The intention of the question is for you to figure out how to efficiently convert a character between 'a' and 'z' into an index between 0 and 25. You are apparently allowed to assume ASCII for this (although the C standard does not guarantee any particular character set), which has the useful property that values of the characters 'a' through 'z' are sequential.
Once you've done that, you can increment the corresponding slot in your array d (note that you will need to initialise that array to all-zeroes to begin with, which can be done simply with char d[26] = { 0 };. At the end, you'd scan through the array d and print the counts out that are greater than zero, along with the corresponding character (which will involve the reverse transformation - from an index 0 through 25 into a character 'a' through 'z').
Fortunately for you, you do not seem to be required to produce a solution that would work on an EBCDIC machine (mainframe).
Your inner loop needs to be replaced by a conditional:
if (c[i] is lower-case alphabetic)
increment the appropriate count in the d-array
After finishing the string, you then need a loop to scan through the d-array, printing out the letter corresponding to the entry and the count associated with it.

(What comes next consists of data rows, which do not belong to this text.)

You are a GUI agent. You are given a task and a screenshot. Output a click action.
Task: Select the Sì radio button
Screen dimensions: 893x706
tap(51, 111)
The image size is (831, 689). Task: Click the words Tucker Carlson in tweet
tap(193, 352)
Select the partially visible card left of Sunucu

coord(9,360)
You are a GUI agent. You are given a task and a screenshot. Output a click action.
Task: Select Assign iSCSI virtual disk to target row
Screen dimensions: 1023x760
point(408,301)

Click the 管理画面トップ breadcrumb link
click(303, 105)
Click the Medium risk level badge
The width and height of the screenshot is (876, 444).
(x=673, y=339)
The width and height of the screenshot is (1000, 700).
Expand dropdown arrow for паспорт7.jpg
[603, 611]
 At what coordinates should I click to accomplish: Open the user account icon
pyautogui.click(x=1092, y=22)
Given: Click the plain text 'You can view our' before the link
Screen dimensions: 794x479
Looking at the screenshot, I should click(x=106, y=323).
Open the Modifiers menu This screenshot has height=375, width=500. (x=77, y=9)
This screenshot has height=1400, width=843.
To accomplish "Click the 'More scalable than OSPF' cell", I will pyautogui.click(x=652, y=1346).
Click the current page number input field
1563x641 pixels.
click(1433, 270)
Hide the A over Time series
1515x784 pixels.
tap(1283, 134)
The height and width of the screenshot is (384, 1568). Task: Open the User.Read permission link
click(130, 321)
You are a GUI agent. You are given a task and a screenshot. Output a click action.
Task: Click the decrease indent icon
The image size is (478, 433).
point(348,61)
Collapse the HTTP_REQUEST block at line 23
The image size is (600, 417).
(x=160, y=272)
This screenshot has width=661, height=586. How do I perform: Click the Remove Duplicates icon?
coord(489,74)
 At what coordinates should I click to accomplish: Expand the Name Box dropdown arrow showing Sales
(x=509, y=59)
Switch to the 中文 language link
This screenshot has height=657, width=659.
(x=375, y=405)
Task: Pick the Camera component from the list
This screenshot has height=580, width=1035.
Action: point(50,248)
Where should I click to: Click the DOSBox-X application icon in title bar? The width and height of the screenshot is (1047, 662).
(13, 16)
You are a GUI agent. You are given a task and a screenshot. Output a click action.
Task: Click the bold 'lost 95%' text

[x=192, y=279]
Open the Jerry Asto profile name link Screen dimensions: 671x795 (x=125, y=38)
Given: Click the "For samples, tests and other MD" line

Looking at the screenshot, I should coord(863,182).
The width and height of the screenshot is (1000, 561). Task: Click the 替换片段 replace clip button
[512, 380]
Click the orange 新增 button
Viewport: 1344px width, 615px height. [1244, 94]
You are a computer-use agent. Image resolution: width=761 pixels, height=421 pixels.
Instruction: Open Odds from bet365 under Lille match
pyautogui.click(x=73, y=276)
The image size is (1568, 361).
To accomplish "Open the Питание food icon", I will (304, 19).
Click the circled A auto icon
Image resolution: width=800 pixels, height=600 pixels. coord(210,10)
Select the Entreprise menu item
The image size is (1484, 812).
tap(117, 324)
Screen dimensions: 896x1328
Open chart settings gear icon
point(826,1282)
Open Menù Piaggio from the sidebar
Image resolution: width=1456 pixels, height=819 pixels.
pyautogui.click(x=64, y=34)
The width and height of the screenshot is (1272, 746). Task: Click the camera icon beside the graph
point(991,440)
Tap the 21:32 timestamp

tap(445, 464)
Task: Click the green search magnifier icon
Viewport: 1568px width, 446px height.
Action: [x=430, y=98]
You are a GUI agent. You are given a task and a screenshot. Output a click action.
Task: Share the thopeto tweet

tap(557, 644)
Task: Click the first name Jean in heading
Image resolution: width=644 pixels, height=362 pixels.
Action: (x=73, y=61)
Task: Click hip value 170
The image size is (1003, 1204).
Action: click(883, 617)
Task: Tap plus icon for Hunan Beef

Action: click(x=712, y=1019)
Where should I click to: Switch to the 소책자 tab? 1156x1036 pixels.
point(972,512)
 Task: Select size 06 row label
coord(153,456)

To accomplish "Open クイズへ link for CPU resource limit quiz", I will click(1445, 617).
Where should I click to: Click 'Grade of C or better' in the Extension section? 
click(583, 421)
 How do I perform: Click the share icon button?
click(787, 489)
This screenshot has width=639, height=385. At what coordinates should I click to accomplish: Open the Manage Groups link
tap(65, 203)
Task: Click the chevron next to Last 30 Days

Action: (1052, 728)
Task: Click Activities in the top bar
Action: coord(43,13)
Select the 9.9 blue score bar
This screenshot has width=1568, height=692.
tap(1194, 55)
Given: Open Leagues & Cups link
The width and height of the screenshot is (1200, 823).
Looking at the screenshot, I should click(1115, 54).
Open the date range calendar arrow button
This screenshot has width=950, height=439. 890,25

Your d-array uses 'char' for the counts; that is OK for the exercise but you would probably need to use a bigger integer type for a general purpose solution. You should also ensure that it is initialized to all zeros; it is difficult to get meaningful information out of random garbage (and the language does not guarantee that anything other than garbage will be on the stack where the d-array is stored).
char c[] = "This is an example of text for exercise (2).";
char d[26];
int i;
int j;
for(i = 0; i < 26; i++)
{
d[i] = 0; // Set the frequency of the letter to zero before we start counting.
for(j = 0; j < strlen(c); j++)
{
if(c[j] == i + 'a')
d[i]++;
}
if(d[i] > 0) // If the frequency of the letter is greater than 0, show it.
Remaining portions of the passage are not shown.